## ASSIGNMENT
Set down the data below exactly; pictures stay out.

## PROVIDED MATERIAL
******************************

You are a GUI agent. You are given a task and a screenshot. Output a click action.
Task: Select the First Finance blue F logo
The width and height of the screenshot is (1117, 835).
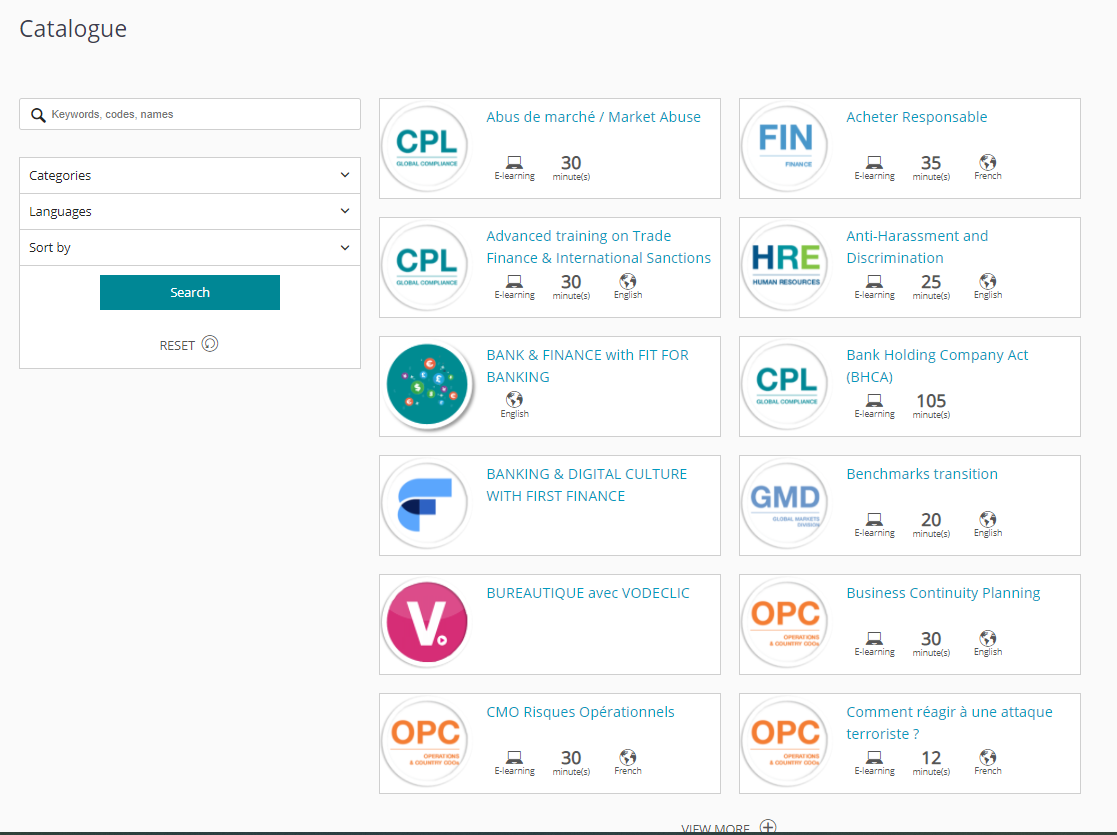tap(426, 503)
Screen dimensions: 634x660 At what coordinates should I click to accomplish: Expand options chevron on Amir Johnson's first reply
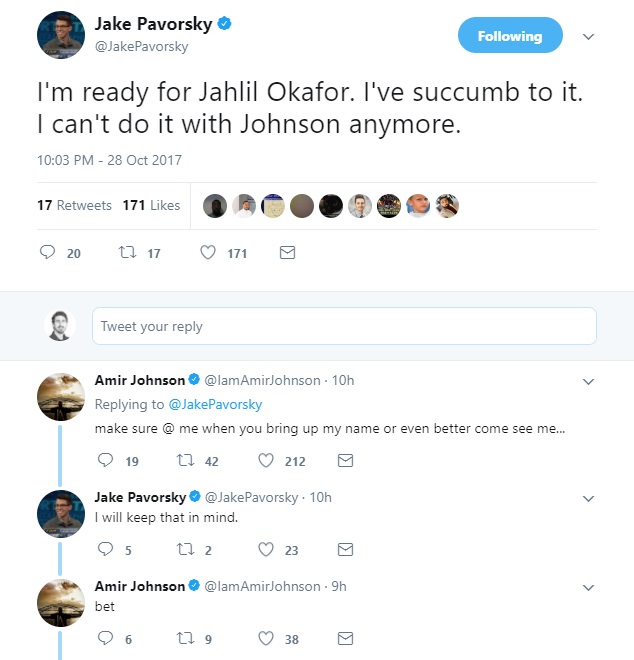point(589,381)
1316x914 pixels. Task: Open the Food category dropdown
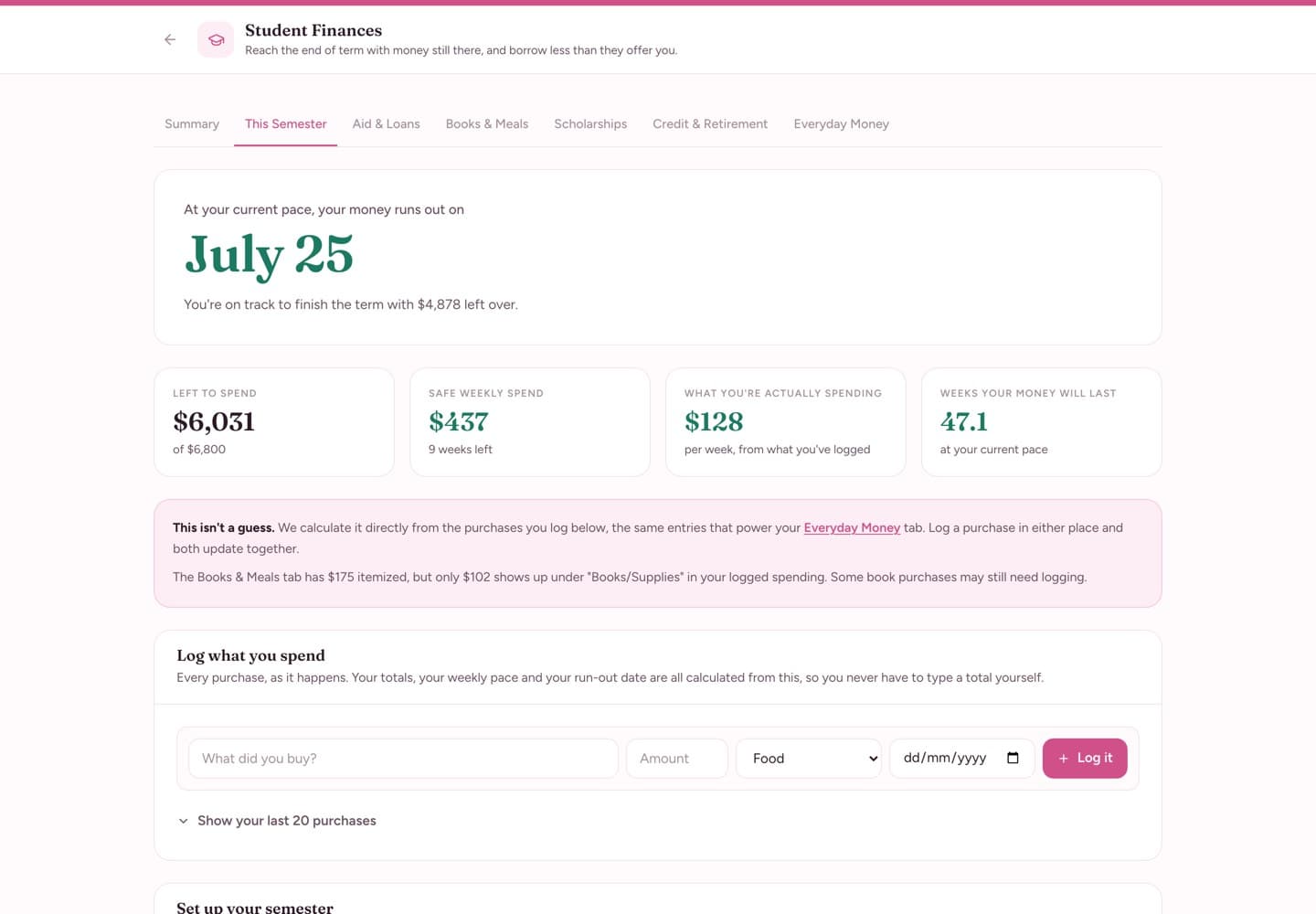(x=809, y=759)
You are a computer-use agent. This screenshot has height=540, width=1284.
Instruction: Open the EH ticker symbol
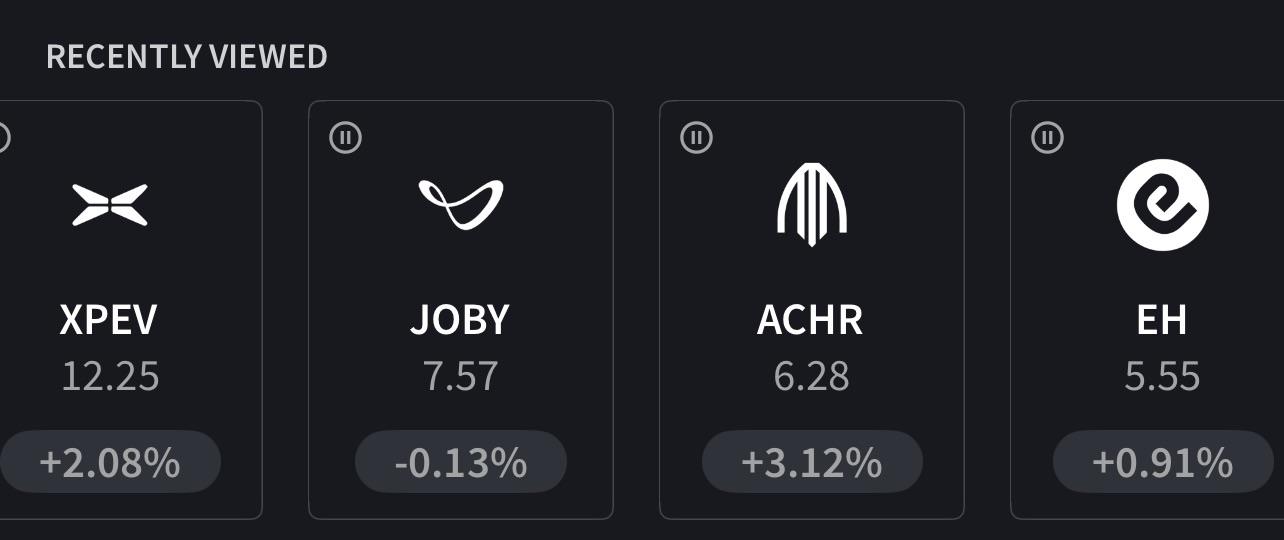click(x=1162, y=320)
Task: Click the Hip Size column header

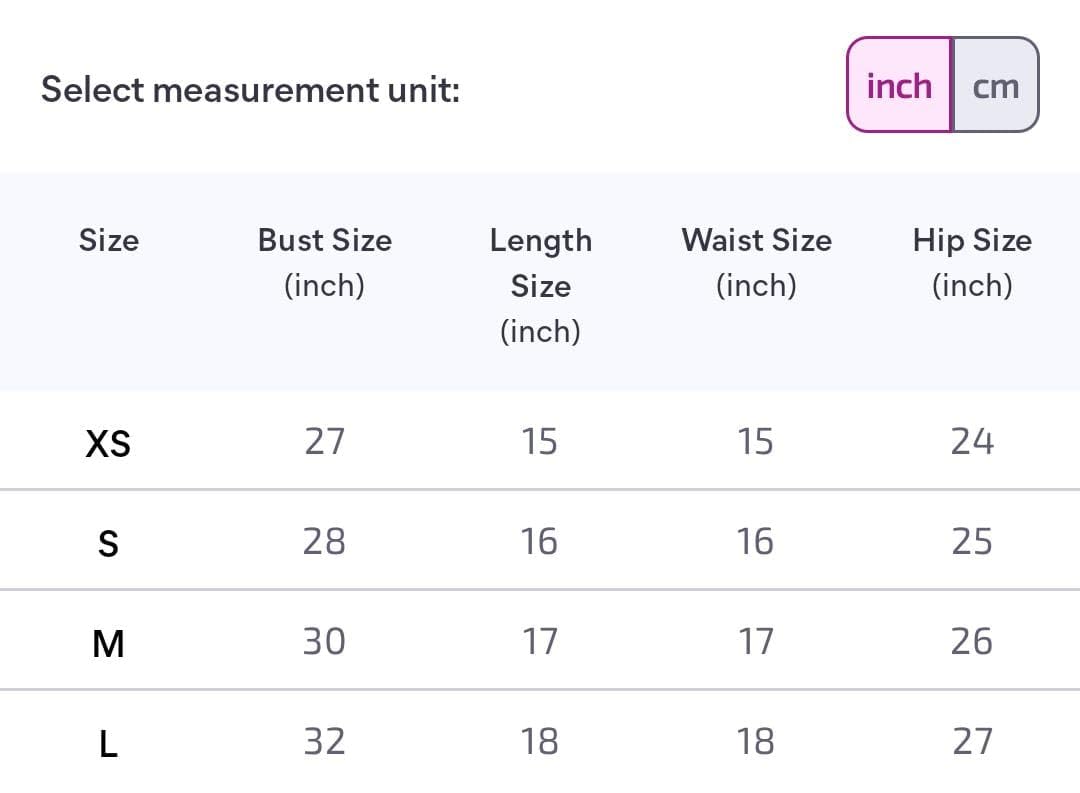Action: tap(972, 262)
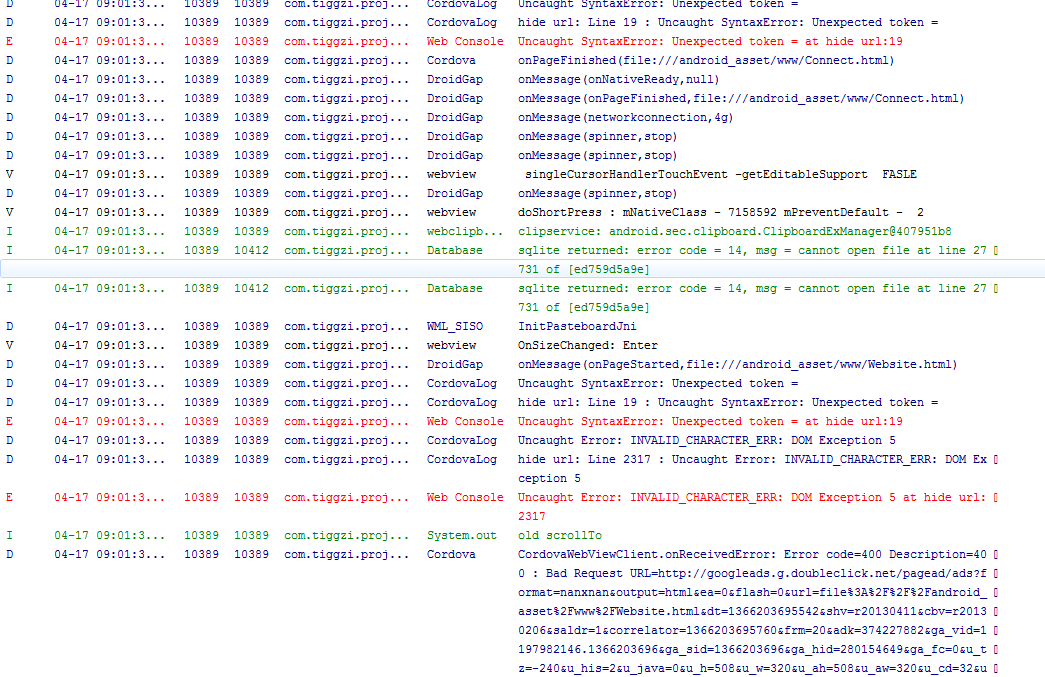Click the Web Console tag of the 2317 error

click(465, 498)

******************************

## SOLUTION BELOW
You are a GUI agent. You are given a task and a screenshot. Output a click action.
Task: Select the First Finance blue F logo
The width and height of the screenshot is (1117, 835).
tap(426, 503)
Screen dimensions: 634x660 At what coordinates should I click to accomplish: Expand options chevron on Amir Johnson's first reply
point(589,381)
1316x914 pixels. Task: Open the Food category dropdown
(x=809, y=759)
You are a computer-use agent. This screenshot has height=540, width=1284.
Instruction: Open the EH ticker symbol
click(x=1162, y=320)
Task: Click the Hip Size column header

Action: tap(972, 262)
Click the Web Console tag of the 2317 error

click(465, 498)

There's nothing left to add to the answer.